Secara teologis berbasis kepada penyataan Allah. Agama non-Kristen selain
memiliki pengetahuan natural tentang Allah yang memiliki unsur-unsur supranatural
sehingga dapat dianggap sebagai agama yang sah. Kis. 17:23 agama-agama
non-Kristen dapat dipandang dengan hormat
sebagai Kristen tanpa nama (Kristen anonim). Dan gereja merupakan
barisan terdepan secara historis untuk mewujudkan kerajaan Allah. Gereja adalah
tanda dari penyembahan atau pengudusan hal yang berkeanan bagi Allah. Segala sesuatu
yang berkenan bagi Allah adalah gereja. Sehingga ketika mampu untuk inklusif
diharapkkan perdamaian dapat tercipta dalam ruang lingkup kehidupan masyarakat.
b. Dialog Umat Beragama
kata
dialog, berasal dari bahasa Yunani: dialogos
yang artinya bicara antara dua belah pihak. Lebih lanjut berdialog adalah
percakpan antara dua orang atau lebih
dalama mana diadakan pertukaran nilai yang dimiliki masing-masing pihak. Dialog
bersama adalah pertemuan hati dan pikiran antar pemeluk berbagai agama yang
bertujuan mencapai kebenaran dan kerjasama dalam masalah-masalah yang dihadapi
bersama.[30] Dalam dialog agama semua bisa didialogkan
asalkan tepat guna, hanya tergantung pada peserta dialognya. Berdialog adalah
menempatkan orang lain pada posisi yang sama/level yang segar. Hendaklah dalam
berdialog berada dalam keterbukaan. Dengan berdialog janganlah berupaya
menyamakan semua hal. Pentingnya berdialog membuat kita semakin terbuka dan
siap untuk dikritik. Dengan berdialog dapat saling menyumbang antara satu
dengan yang lain. Dan dalam berdialog harus menyadari bahwa dia punya banyak
kekurangan, dan jangan menganggap dirinya paling benar.
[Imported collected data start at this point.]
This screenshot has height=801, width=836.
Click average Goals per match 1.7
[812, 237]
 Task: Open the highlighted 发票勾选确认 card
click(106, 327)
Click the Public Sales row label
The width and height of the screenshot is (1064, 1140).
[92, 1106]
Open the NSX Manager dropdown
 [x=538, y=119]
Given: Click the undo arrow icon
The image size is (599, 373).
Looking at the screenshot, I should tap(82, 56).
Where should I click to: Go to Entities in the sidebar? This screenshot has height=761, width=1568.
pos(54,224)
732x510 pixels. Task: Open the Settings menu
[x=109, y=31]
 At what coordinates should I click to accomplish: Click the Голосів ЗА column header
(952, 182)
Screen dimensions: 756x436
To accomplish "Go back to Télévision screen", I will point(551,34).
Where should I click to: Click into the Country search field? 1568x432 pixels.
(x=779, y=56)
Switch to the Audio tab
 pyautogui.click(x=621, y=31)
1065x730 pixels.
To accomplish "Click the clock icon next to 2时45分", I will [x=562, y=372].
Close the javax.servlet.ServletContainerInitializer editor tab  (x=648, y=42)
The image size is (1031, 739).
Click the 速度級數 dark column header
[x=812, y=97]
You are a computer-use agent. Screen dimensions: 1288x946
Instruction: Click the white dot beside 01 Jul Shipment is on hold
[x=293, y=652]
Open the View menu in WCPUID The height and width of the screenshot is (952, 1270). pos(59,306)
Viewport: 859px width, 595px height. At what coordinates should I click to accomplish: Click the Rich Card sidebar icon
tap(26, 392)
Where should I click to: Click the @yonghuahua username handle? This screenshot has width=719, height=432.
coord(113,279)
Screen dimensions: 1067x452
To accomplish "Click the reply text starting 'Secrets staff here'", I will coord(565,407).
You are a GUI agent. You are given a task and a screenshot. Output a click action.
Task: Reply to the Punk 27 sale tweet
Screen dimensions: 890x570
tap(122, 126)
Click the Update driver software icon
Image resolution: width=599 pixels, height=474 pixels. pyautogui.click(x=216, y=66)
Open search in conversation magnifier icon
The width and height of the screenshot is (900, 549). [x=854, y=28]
c. Peranan Agama-agama Dalam
Perdamaian
Dengan melihat realita yang terjadi, yang
menunjukkan masyarakat Indonesia yang penuh dengan tangisan. Dimana kita bisa
melihat masyarakat Indonesia yang penuh dengan korupsi, kerusakan lingkungan,
diskriminasi sosial, pelanggaran HAM, ketertidasan dan kemelaratan yang dialami
orang-orang yang miskin, serta sikap acuh tak acuh terhadap penderitaan orang
lain disinilah peranan agama hadir dan berperan. Umat beragama bukan sebagai
pengkomentar yang unggul untuk menanggapi masalah yang dihadapi bangsa ini,
melainkan sebagai pembawa solusi yang baik dan bermanfaat.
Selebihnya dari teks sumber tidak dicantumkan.